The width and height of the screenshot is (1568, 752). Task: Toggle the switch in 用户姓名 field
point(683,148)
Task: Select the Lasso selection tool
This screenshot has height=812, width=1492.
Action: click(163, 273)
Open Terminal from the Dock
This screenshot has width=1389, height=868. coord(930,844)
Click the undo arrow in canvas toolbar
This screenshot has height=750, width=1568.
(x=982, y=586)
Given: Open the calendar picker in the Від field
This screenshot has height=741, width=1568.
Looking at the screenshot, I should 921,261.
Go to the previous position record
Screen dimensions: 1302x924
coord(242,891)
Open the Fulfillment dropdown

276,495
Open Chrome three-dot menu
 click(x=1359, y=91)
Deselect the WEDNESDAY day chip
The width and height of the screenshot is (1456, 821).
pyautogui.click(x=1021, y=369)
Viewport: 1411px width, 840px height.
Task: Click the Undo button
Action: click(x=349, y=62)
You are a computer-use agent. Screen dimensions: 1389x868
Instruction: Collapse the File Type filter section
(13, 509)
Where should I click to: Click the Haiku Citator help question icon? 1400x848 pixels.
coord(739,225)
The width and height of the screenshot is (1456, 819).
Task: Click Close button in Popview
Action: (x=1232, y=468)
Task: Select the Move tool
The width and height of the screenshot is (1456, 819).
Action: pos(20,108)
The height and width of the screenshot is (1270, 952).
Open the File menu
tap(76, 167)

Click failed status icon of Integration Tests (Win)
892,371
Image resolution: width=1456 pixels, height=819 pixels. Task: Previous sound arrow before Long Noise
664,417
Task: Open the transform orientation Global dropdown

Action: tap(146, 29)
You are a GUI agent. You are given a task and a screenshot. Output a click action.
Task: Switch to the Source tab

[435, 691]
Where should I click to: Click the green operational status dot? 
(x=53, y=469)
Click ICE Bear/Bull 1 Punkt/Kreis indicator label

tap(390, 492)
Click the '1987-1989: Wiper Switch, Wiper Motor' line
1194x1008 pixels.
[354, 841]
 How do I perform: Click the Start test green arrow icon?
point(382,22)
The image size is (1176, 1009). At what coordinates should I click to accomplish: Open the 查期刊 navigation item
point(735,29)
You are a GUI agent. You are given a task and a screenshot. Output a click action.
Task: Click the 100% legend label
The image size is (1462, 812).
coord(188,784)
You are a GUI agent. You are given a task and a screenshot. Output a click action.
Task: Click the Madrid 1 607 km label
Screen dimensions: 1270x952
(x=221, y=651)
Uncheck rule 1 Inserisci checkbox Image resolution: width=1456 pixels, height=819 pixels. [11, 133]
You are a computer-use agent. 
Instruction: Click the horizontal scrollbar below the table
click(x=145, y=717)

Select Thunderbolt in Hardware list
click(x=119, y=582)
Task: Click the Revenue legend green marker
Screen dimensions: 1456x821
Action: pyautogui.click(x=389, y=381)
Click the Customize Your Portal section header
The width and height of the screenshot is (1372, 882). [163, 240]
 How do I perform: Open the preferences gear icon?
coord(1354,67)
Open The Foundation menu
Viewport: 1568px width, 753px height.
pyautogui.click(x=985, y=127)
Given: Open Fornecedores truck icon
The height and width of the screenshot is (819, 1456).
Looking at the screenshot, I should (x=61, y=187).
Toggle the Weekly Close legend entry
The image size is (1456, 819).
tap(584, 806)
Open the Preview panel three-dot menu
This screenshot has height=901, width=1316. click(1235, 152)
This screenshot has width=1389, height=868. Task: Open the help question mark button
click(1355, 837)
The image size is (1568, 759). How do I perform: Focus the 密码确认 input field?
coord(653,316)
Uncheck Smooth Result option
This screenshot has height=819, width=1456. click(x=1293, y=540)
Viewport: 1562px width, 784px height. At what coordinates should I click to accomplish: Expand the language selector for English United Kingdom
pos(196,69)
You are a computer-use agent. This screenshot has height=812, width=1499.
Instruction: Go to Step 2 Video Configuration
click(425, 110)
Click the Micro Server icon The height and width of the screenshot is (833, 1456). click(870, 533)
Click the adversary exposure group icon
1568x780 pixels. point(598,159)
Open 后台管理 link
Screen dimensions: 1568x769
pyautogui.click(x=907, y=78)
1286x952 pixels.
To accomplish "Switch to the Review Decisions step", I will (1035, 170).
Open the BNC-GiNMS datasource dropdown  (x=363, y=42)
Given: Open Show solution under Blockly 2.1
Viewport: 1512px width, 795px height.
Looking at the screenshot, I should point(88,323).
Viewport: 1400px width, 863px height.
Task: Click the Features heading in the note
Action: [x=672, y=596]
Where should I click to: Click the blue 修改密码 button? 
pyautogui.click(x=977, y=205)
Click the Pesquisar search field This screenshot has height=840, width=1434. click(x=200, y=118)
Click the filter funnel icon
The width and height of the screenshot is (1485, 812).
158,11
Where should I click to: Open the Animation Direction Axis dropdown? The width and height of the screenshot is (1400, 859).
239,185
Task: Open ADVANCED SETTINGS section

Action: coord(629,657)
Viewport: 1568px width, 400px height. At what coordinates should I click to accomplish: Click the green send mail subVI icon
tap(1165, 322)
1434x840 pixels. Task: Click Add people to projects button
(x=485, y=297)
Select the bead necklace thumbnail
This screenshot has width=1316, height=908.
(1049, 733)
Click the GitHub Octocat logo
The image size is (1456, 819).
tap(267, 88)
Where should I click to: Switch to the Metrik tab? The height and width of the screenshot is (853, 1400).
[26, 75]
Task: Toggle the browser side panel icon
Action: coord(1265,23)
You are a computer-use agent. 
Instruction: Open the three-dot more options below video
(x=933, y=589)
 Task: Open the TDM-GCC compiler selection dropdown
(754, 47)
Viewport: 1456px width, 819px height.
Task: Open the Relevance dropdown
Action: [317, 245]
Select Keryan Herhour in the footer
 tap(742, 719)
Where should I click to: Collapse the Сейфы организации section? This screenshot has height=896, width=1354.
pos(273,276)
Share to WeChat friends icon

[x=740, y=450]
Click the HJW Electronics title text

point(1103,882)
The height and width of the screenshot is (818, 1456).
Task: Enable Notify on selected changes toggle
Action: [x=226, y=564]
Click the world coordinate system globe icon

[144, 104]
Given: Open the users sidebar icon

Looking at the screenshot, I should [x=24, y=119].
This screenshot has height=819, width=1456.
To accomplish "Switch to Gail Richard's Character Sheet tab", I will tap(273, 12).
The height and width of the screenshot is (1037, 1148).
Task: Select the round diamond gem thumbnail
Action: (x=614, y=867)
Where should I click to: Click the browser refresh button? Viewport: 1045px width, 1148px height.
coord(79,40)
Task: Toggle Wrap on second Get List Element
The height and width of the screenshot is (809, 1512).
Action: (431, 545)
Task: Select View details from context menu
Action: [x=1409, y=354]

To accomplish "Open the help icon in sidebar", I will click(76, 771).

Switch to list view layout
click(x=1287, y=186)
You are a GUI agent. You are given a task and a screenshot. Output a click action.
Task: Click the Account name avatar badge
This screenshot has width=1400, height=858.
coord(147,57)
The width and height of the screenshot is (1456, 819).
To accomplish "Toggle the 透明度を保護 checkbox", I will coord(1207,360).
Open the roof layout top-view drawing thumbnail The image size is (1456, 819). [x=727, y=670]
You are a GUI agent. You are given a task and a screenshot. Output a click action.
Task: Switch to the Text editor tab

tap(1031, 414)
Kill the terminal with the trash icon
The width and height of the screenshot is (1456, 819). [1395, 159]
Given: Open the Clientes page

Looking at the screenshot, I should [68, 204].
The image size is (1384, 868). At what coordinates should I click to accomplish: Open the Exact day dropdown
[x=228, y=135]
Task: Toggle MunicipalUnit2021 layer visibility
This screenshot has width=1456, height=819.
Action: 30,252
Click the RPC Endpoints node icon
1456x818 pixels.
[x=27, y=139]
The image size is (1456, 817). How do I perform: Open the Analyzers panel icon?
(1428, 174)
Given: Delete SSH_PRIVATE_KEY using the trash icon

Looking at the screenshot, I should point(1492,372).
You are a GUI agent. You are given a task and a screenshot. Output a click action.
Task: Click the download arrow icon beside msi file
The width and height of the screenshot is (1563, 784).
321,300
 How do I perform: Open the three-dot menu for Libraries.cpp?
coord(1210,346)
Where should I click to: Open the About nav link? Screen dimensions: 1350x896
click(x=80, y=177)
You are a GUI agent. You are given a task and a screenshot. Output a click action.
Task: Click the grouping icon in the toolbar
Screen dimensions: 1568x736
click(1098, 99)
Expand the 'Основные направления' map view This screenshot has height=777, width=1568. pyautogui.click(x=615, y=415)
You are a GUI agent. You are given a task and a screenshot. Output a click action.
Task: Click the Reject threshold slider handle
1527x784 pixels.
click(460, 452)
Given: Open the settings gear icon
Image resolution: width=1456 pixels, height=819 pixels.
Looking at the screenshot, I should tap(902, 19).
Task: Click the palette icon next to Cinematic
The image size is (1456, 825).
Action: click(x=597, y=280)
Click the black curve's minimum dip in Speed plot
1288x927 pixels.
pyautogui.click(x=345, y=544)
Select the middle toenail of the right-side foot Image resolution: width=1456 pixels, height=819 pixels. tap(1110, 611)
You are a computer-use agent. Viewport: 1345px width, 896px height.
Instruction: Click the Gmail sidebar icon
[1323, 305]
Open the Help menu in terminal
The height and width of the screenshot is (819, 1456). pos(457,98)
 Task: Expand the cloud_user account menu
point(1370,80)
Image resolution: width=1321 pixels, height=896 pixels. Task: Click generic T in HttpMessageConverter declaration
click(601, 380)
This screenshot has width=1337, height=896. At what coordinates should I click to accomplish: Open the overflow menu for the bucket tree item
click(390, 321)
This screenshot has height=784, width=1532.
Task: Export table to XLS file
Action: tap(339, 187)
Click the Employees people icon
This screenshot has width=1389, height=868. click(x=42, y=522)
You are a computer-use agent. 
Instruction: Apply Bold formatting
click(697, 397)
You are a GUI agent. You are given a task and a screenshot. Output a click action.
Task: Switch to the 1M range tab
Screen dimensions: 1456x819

= = =

Exercise directions —
From the records above, copy out the line with "How do I perform: Open the three-dot", the line with "Expand the 'Основные", and every line between them, word for word.

Answer to the exercise —
 How do I perform: Open the three-dot menu for Libraries.cpp?
coord(1210,346)
Where should I click to: Open the About nav link? Screen dimensions: 1350x896
click(x=80, y=177)
You are a GUI agent. You are given a task and a screenshot. Output a click action.
Task: Click the grouping icon in the toolbar
Screen dimensions: 1568x736
click(1098, 99)
Expand the 'Основные направления' map view This screenshot has height=777, width=1568. pyautogui.click(x=615, y=415)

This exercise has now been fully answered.